The worst are what I call "stunt memoirs" - gimmicky accounts of quixotic adventures the author never would have undertaken without a publisher's advance in hand. You can tell you've come across a stunt memoir by examining its subtitle: Does it contain the phrase "My Year of Pursuing Such-and-Such" or "One Man's [or Woman's] Quest to Achieve So-and-So"?

The rare stunt memoir will capture both your heart and humerus. Take Julie Powell's Julie & Julia: My Year of Cooking Dangerously, which Nora Ephron made into a Meryl Streep film. "There's a freshness to Julie's work," says her editor, Judy Clain, "that forces you to see the world outside your own. Some memoirs are too personal, too tiny. I look for something that speaks to some deeper human condition."

Two harrowing memoirs out this month speak just so.

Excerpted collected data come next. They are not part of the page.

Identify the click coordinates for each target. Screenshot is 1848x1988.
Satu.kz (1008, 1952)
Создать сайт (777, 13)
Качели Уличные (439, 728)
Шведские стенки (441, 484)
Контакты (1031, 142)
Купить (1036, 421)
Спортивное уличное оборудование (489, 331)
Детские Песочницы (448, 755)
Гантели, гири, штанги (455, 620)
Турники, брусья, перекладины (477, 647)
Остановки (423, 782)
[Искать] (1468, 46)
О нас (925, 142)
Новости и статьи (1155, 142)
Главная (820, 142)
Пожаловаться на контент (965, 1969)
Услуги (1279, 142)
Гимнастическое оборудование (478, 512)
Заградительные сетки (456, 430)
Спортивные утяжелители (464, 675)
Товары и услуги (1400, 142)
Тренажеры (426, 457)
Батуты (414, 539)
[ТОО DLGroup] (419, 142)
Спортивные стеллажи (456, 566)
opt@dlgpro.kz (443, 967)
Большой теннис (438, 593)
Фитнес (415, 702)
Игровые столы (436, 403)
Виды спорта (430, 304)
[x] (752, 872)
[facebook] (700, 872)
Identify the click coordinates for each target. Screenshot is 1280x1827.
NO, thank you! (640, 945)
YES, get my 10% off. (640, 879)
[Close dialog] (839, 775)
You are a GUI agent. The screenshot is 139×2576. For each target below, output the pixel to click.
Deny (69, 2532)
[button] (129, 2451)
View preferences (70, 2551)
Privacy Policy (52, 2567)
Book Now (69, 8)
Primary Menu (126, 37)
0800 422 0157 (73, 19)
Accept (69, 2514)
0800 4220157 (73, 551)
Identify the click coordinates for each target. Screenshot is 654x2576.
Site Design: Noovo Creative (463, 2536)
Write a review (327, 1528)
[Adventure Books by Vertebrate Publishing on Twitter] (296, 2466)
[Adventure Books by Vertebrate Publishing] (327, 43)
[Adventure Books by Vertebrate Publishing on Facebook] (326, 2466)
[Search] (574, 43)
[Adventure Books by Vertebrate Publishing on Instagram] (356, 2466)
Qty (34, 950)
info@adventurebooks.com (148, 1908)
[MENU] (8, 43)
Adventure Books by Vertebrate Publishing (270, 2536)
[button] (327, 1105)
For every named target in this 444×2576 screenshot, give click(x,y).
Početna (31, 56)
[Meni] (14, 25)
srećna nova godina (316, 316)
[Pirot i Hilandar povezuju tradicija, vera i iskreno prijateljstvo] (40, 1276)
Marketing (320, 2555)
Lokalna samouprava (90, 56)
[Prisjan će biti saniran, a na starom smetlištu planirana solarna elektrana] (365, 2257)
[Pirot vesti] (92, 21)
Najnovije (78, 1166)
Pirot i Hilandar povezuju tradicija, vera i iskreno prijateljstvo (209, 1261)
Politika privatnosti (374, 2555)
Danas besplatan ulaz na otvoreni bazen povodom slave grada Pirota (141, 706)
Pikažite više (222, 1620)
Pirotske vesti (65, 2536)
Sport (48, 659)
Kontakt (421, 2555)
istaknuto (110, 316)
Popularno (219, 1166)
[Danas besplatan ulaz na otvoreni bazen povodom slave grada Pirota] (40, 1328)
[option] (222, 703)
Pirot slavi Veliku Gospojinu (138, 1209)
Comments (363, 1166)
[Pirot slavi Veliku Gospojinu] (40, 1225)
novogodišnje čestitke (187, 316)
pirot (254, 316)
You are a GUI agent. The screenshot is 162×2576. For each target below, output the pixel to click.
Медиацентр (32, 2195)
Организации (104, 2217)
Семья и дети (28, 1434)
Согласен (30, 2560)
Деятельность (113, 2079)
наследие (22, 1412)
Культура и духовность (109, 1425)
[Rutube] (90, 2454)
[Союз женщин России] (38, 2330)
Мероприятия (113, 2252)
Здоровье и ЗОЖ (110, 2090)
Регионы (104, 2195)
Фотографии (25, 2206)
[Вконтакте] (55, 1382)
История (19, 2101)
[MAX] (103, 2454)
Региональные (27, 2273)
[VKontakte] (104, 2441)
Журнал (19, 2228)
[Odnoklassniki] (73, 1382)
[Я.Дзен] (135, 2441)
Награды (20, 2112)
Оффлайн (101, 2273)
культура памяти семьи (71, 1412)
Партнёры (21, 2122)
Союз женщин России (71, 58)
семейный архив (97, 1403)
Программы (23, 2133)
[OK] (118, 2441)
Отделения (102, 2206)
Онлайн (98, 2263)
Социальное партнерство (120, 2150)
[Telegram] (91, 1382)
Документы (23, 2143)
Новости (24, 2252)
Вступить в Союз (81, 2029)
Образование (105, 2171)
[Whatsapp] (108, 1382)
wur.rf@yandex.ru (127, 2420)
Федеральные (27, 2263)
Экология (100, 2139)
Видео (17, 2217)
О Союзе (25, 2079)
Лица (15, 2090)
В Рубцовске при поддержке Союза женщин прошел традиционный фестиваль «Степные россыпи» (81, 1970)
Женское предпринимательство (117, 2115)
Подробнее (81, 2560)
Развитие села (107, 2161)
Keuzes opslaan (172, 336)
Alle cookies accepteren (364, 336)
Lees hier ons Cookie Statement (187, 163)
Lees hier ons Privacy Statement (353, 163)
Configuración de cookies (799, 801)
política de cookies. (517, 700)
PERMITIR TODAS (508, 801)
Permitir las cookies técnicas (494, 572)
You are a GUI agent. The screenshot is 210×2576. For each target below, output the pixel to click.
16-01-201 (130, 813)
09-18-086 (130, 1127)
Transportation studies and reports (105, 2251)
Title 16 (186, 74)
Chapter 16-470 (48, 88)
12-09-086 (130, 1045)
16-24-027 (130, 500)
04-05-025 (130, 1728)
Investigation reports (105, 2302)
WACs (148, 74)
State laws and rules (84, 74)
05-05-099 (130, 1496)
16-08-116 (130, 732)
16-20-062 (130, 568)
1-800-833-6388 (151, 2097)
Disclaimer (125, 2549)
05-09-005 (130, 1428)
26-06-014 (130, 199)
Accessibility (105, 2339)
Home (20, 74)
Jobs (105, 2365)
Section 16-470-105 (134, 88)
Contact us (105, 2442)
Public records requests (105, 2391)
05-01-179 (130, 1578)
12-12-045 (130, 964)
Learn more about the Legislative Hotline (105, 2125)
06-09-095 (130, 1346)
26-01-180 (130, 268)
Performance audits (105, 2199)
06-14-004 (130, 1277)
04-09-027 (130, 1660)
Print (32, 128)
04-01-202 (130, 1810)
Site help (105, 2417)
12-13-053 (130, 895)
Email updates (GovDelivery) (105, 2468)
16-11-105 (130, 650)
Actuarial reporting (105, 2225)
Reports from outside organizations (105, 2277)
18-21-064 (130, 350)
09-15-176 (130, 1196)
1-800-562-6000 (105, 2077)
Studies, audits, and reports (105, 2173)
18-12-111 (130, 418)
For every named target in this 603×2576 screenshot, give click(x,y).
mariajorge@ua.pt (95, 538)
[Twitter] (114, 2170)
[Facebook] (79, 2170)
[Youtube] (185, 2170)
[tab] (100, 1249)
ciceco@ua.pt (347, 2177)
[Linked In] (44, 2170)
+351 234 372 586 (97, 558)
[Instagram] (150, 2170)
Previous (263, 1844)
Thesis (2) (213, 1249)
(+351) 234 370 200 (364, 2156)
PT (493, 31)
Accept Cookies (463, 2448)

One is Wave by Sonali Deraniyagala, an elegantly written yet agonizing-to-read chronicle of the author's attempt to reassemble her life after losing her husband, two children, and in-laws in the 2004 Sri Lankan tsunami. Everyone I know in the publishing world is reading Deraniyagala's account and talking about it, because she tackles a basic human emotion - grief - without offering any platitudes.

My second must-read memoir for March, Emily Rapp's Still Point of the Turning World, documents the slow, inexorable death from Tay-Sachs Disease of her infant son, Ronan. Distinguished by its honest grace, Still Point exposes to the world the loving process of letting go while holding on for dear life. If you aren't changed by her story, I may have to prescribe some softeners for your heart.